Si les entreprises natives du numérique, telles qu’Uber ou Netflix, prospèrent dans un environnement où la donnée est au cœur de leur modèle de création de valeur, les entreprises traditionnelles, elles, se voient perturbées par la numérisation. Elles peinent à réinventer leurs pratiques marketing2 pour tirer parti des nouvelles technologies.
Cette transition vers une utilisation optimale des données est d’autant plus urgente à la lumière des récentes conclusions du Forum Economique Mondial et du Boston Consulting Group. Selon leur étude, menée auprès de 1 300 dirigeants du secteur manufacturier, 80 % des répondants considèrent les données et l’analyse comme cruciales pour leurs entreprises, et 72 % estiment que leur importance a augmenté au cours des trois dernières années. Pourtant, malgré cette prise de conscience, seulement 17 % affirment tirer une valeur satisfaisante de leurs données. Face à cette transformation, le défi est double : extraire des insights des données clients, tout en maintenant une relation de confiance personnalisée avec les clients.
L’agilité client : un modèle en perpétuelle évolution
Le modèle fondé sur l’agilité client de l’entreprise, un processus cyclique de sentir-répondre-reconfigurer3 est essentiel pour maintenir un avantage concurrentiel sur le long terme. Ce modèle repose sur une transformation profonde des entreprises, centrée sur les données. Il inclut des investissements stratégiques dans la technologie de l’information, une culture d’entreprise orientée donnée, et surtout, la mise en place d’une segmentation client agile.
La grande nouveauté ? Ce modèle ne se limite pas aux entreprises du secteur des services, mais s’étend aussi au secteur du commerce de détail, prouvant que l’agilité client n’est pas un privilège de certaines industries, mais une compétence clé pour toutes. Les firmes doivent intégrer les données dans leur ADN pour pouvoir répondre instantanément aux attentes des clients, et adapter leurs ressources pour rester pertinentes sur un marché en constante mutation.

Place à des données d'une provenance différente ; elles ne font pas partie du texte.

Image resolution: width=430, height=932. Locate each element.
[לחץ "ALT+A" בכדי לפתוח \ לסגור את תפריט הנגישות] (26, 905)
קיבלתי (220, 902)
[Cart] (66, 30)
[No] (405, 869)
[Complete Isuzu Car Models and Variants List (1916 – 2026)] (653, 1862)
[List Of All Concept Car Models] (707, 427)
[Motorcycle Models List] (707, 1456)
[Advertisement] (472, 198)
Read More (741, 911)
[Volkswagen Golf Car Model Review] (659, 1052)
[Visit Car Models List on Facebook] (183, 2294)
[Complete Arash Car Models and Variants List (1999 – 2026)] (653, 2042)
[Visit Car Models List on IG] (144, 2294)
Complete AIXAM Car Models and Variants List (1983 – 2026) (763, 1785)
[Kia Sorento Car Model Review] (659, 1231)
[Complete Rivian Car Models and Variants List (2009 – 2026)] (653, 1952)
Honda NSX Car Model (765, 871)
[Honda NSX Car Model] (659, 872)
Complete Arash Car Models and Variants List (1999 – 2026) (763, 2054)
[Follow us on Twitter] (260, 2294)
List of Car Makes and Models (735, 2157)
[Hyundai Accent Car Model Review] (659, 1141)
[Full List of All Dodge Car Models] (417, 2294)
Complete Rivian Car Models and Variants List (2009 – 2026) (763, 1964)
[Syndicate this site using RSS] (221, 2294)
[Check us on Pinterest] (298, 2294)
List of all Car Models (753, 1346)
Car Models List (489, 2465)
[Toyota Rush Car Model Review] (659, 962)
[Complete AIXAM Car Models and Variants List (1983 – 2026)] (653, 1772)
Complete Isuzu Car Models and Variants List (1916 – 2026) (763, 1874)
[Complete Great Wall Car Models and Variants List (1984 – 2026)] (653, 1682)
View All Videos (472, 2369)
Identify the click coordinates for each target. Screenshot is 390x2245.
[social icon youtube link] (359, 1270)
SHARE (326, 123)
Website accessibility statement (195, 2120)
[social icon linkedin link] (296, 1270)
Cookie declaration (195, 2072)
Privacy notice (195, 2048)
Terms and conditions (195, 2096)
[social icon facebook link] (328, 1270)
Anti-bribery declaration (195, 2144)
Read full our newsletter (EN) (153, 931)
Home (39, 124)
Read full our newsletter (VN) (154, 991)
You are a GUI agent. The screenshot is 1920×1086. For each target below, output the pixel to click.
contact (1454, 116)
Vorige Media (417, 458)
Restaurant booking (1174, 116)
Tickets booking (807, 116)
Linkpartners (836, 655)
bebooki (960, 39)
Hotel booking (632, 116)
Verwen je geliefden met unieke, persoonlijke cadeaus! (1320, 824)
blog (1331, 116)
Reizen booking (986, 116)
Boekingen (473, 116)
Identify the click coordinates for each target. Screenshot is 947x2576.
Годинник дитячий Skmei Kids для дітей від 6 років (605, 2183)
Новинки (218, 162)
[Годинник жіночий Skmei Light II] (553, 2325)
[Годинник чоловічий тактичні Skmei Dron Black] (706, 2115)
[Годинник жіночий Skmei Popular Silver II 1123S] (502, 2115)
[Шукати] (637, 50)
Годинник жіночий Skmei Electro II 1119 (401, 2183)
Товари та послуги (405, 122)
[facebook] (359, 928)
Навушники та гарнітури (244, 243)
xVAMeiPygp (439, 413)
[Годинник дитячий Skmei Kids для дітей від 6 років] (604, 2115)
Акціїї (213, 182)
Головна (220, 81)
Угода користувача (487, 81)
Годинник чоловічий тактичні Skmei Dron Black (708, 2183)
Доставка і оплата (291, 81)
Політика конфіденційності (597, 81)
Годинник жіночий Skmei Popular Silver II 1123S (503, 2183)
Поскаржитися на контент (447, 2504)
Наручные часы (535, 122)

Trois voies pour accélérer la reconfiguration
La question fondamentale pour les entreprises traditionnelles reste la suivante : comment évoluer sans tout bouleverser ? Un renversement complet des anciens modèles n’est pas nécessaire. À la place, les entreprises traditionnelles doivent se concentrer sur trois axes principaux pour renforcer le passage de la donnée à l’action :
- Investir dans l’analyse des données : L’objectif est de développer les talents internes et de doter les entreprises des infrastructures nécessaires pour analyser les données à grande échelle. Mais attention, un piège à éviter : il ne s’agit pas de remplacer l’humain par la machine. L’IA et les systèmes automatisés ne doivent pas éclipser la dimension humaine des relations clients. Les technologies doivent soutenir, et non remplacer, les stratégies centrées sur le client.
- Adopter une culture orientée donnée : Pour réussir cette transition, les entreprises doivent d’abord instaurer une culture où le client et la donnée sont au centre de la prise de décision. L’adoption des données dans la culture d’entreprise doit commencer par un engagement fort du leadership. L’engagement du chef d’entreprise et des managers peut faire toute la différence. Mais attention, la résistance peut aussi venir des couches supérieures de la hiérarchie, où la culture des données n’est pas encore totalement intégrée. Cela requiert une formation continue pour tout le personnel, des dirigeants aux responsables de département.
- Un segmentation client dynamique : Au lieu de se fier à une segmentation statique, les entreprises doivent adopter une approche agile qui permet de répondre aux évolutions rapides du marché. Les firmes les plus performantes sont celles qui ajustent régulièrement leurs segments de clients en fonction des données en temps réel. Grâce à l’analyse prédictive et au machine learning, elles peuvent détecter les nouvelles tendances et ajuster leurs messages marketing avant que les tendances ne deviennent obsolètes.
Le rôle du leadership : piloter la transformation agile
Dans une ère où les données dominent les décisions, le leadership joue donc un rôle central dans l’adoption de l’agilité client. Diriger un changement organisationnel complexe ne se limite pas à investir dans des technologies avancées. Cela exige une vision stratégique, une communication efficace et une capacité à inspirer un changement culturel profond.
Le rôle des dirigeants, particulièrement dans les entreprises traditionnelles, est souvent décisif pour transformer la donnée en action concrète. Comme l’explique le directeur des Systèmes d’information d’une entreprise traditionnelle étudiée : « Il y a environ 7 ans, notre PDG a instauré une culture axée sur le suivi des performances et la compréhension des facteurs qui les influencent. L’équipe de direction a développé des compétences en analyse au fil du temps. Nous avons aussi un programme pour former de jeunes analystes, et pour des analyses spécifiques, nous travaillons avec des cabinets de conseil spécialisés. »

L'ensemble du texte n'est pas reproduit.